General purpose muscle tissue homogenization protocol

Published

November 12, 2019

Background and purpose

Skeletal muscle tissue can be homogenized using mechanical disruption together with a suitable buffer solution to produce a lysate for protein analysis. The choice of buffer will significantly affect the ability to detect specific proteins in the lysate. This protocol details a general purpose tissue homogenization.

Materials

  • Microfuge tubes (1.5 ml Eppendorf)
  • Plastic pestle
  • Centrifuge (capable of 10 000 g and 4°C)
  • Ice
  • Lysis buffer (e.g. Hepes-buffer, Ripa-buffer)

Methods

  1. Prepare the tissue by dissection away any connective tissue and blood. If you are working with wet tissue, this step should be done prior to freezing. Freeze dried tissue can be dissected in room temperature under the microscope. Use 10-50 mg wet-weight tissue or 2-10 mg freeze-dried tissue.
  2. Add protease/phosphatase inhibitors to the ice-cold lysis buffer.
  3. Keep the sample on dry ice or cooling block until you add the ice cold lysis buffer of choice.
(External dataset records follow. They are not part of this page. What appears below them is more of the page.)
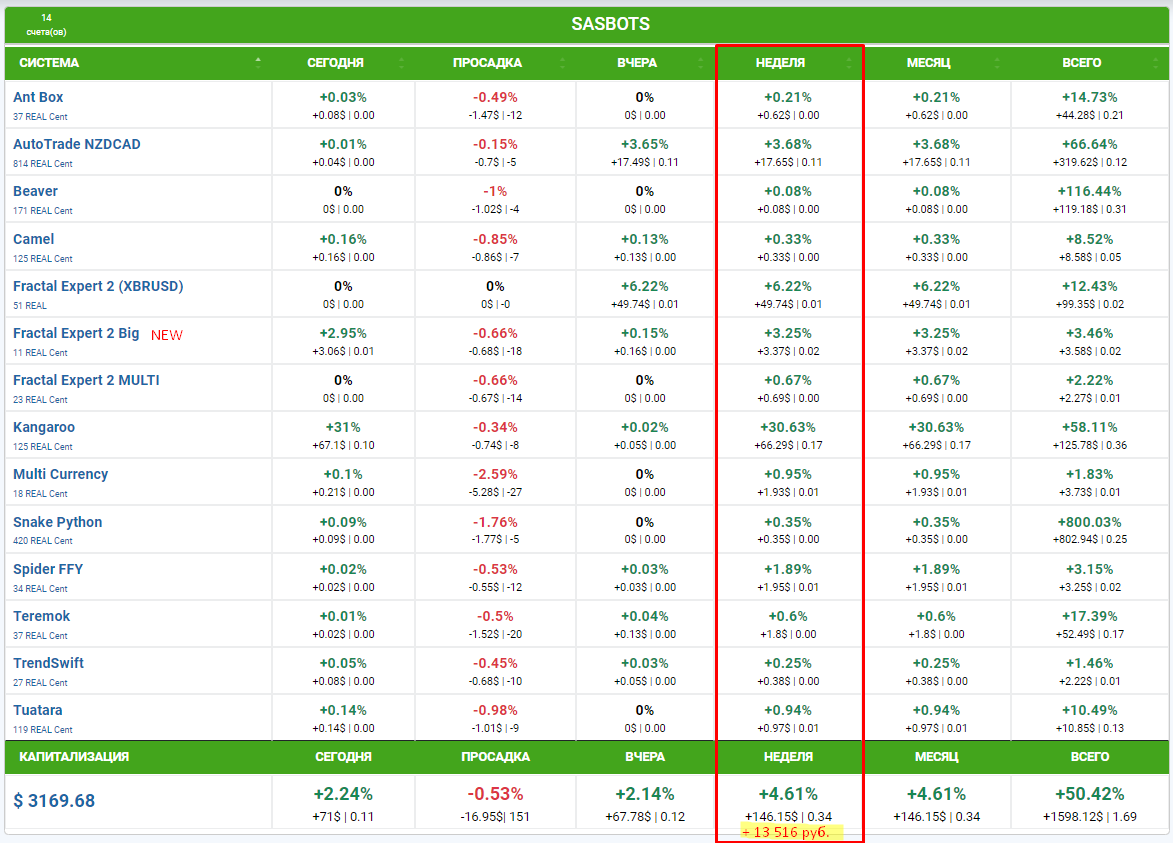This screenshot has height=843, width=1173.
Task: Click the top НЕДЕЛЯ column header
Action: 780,63
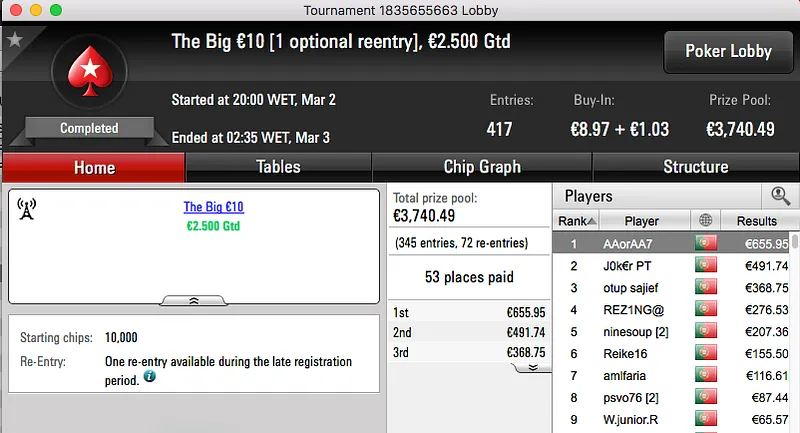Click the re-entry info icon
This screenshot has height=433, width=800.
coord(149,377)
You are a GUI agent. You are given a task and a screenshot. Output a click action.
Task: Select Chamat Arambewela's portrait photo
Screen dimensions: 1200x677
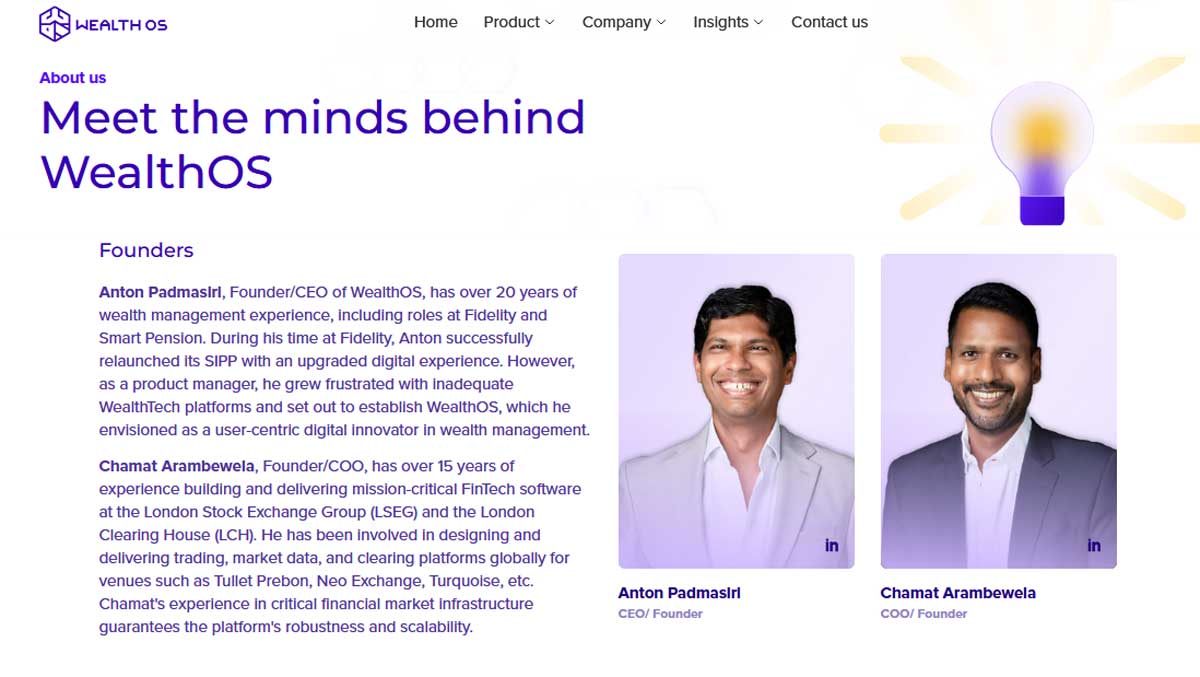[x=998, y=410]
Use 20 ul/mg wet-weight or 80 ul/mg dry weight.
  4. Quickly disrupt the tissue by hand using the plastic pestle until there are no visible pieces.
  5. Keep the sample on ice, vortex or rotate the sample for 20-60 min.
  6. Spin the sample 10 min, 10 000 g, 4°C
  7. Carefully remove the supernatant to a new tube without disrupting the pellet.
  8. Aliquot the sample to a tube for protein concentration determination (1:10 dilution, 4 ul to 36 ul ddH2O. Keep a known volume for later normalization of the protein concentration (e.g. to 3 ug/ul) keep on ice.